EXERCISE OBJECTIVE
Express the lines from the line containing "This screenshot has width=983, height=465." to the line containing "Open ovs_orcl_overview.json entry" as a JSON list of strings, with one string per line and blank lines omitted.

THE RECORDS
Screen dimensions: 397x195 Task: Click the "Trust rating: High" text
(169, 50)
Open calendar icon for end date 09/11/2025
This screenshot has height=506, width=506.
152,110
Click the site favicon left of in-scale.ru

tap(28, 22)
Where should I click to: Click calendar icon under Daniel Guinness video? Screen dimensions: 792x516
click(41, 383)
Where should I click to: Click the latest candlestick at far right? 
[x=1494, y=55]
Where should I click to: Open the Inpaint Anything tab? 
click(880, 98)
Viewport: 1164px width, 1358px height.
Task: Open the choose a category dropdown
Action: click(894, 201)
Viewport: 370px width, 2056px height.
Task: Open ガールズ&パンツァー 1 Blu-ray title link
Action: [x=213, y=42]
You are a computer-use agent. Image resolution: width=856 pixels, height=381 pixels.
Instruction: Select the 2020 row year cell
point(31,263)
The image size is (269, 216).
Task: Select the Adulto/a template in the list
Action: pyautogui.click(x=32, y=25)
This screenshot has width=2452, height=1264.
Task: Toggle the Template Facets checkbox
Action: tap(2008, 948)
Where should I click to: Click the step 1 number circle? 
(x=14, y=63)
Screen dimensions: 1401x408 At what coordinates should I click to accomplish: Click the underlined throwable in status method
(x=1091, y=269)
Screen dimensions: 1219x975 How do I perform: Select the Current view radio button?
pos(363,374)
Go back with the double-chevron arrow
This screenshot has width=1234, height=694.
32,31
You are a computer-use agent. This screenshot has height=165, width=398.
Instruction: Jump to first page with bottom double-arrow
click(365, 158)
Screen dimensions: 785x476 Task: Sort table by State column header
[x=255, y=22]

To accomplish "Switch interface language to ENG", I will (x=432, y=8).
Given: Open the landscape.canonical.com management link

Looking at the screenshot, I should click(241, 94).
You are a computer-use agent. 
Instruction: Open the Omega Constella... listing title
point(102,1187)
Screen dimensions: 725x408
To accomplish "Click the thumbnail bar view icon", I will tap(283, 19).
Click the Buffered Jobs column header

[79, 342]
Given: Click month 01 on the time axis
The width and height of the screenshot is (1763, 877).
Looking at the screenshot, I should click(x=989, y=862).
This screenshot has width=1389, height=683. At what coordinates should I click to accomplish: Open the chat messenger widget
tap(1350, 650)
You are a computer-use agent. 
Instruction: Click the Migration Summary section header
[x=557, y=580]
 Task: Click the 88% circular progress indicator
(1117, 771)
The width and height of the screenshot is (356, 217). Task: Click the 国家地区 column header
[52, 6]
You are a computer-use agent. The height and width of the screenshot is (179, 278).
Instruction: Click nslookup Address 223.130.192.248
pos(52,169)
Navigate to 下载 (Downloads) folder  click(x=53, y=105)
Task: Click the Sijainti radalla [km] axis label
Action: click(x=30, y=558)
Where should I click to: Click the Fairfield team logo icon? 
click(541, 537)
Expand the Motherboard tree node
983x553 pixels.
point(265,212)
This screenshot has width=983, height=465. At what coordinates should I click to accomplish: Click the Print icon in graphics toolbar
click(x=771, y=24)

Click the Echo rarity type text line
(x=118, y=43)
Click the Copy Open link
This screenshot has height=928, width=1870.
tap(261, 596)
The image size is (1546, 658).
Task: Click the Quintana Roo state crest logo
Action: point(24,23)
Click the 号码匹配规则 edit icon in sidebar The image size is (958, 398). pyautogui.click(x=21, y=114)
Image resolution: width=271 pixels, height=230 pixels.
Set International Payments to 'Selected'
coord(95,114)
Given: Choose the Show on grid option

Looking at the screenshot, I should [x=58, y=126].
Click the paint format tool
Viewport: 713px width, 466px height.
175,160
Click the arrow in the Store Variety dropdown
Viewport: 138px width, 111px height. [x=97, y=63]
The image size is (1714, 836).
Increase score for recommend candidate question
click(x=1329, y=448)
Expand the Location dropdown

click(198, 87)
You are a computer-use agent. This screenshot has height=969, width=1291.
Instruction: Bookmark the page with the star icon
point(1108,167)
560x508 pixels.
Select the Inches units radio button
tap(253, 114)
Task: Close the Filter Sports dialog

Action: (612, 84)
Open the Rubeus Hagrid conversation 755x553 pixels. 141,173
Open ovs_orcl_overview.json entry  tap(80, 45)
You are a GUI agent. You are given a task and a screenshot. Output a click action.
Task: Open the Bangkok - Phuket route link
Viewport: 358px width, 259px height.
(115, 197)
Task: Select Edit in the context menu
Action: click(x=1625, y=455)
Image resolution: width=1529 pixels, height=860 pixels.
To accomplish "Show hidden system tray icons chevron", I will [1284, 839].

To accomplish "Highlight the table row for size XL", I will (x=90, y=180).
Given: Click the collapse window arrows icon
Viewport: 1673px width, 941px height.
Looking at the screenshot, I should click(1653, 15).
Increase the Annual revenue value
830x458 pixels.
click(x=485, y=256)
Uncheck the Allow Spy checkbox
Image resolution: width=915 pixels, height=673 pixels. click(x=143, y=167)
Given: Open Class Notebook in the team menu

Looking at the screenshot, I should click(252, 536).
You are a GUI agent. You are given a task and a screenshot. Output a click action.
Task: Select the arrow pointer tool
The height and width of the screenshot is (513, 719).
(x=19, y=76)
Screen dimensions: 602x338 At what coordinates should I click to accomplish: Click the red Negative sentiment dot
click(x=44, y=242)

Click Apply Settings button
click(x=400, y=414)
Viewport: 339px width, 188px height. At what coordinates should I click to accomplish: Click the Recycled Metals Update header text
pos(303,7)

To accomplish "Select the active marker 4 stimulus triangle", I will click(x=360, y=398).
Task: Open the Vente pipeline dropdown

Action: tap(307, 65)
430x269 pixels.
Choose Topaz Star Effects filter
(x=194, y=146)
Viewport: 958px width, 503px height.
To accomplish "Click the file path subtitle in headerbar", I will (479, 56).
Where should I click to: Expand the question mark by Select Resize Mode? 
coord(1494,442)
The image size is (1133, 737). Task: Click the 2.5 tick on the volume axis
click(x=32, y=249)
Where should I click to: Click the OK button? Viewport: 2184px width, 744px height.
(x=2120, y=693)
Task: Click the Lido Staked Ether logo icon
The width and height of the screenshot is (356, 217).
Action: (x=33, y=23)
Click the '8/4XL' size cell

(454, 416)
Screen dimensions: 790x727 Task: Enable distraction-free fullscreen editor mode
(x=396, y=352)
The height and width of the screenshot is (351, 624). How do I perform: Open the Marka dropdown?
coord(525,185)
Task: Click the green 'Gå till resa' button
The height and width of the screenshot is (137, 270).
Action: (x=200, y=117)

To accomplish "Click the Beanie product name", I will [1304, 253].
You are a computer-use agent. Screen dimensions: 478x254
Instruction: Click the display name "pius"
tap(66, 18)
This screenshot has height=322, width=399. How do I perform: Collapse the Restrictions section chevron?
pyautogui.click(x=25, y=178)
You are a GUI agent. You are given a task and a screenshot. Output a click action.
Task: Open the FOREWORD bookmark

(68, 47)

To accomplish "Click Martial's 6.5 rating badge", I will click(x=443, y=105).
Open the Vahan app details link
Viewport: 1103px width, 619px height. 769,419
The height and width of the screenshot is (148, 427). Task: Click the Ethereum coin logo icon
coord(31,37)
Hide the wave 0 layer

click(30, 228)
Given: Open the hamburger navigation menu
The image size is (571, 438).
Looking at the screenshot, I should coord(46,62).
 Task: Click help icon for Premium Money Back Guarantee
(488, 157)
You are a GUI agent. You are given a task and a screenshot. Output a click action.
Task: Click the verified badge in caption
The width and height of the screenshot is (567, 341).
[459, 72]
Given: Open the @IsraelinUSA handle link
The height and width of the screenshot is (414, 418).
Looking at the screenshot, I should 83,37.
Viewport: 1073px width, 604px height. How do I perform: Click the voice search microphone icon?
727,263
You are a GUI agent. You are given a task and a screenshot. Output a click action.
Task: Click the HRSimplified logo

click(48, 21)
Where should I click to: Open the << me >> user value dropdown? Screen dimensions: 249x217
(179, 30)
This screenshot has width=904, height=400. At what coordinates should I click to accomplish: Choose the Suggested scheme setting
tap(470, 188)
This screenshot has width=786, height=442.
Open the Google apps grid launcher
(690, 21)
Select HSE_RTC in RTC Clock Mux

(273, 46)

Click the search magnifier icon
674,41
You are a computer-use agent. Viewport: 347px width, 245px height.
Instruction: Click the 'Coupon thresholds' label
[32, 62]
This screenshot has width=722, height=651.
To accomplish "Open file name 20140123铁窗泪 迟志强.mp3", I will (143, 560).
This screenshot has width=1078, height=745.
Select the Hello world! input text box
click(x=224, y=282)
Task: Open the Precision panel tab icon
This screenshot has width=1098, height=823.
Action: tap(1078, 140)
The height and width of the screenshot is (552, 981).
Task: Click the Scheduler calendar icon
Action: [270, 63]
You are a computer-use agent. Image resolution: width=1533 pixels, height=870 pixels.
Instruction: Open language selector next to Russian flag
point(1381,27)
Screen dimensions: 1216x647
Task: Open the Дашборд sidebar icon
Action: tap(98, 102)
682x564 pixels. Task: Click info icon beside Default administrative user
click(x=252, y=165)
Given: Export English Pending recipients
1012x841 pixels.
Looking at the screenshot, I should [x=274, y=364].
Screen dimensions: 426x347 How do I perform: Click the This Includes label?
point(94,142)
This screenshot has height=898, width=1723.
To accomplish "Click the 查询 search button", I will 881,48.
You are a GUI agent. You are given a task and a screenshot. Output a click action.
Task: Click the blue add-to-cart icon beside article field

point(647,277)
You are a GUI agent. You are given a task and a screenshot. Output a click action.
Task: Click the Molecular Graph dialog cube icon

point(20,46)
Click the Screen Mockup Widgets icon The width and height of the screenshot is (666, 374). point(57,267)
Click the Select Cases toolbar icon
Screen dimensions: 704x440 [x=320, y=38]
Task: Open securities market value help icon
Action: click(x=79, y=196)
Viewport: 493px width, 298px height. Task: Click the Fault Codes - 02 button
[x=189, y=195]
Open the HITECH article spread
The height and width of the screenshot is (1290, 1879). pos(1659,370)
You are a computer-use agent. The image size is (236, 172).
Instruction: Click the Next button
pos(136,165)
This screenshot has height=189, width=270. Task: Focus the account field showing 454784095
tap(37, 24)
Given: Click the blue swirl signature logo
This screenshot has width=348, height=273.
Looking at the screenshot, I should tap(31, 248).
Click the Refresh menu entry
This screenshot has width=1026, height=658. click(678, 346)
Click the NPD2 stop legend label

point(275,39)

RESULT OF THIS TASK
[
  "This screenshot has width=983, height=465. At what coordinates should I click to accomplish: Click the Print icon in graphics toolbar",
  "click(x=771, y=24)",
  "Click the Echo rarity type text line",
  "(x=118, y=43)",
  "Click the Copy Open link",
  "This screenshot has height=928, width=1870.",
  "tap(261, 596)",
  "The image size is (1546, 658).",
  "Task: Click the Quintana Roo state crest logo",
  "Action: point(24,23)",
  "Click the 号码匹配规则 edit icon in sidebar The image size is (958, 398). pyautogui.click(x=21, y=114)",
  "Image resolution: width=271 pixels, height=230 pixels.",
  "Set International Payments to 'Selected'",
  "coord(95,114)",
  "Given: Choose the Show on grid option",
  "Looking at the screenshot, I should [x=58, y=126].",
  "Click the paint format tool",
  "Viewport: 713px width, 466px height.",
  "175,160",
  "Click the arrow in the Store Variety dropdown",
  "Viewport: 138px width, 111px height. [x=97, y=63]",
  "The image size is (1714, 836).",
  "Increase score for recommend candidate question",
  "click(x=1329, y=448)",
  "Expand the Location dropdown",
  "click(198, 87)",
  "You are a computer-use agent. This screenshot has height=969, width=1291.",
  "Instruction: Bookmark the page with the star icon",
  "point(1108,167)",
  "560x508 pixels.",
  "Select the Inches units radio button",
  "tap(253, 114)",
  "Task: Close the Filter Sports dialog",
  "Action: (612, 84)",
  "Open the Rubeus Hagrid conversation 755x553 pixels. 141,173",
  "Open ovs_orcl_overview.json entry  tap(80, 45)"
]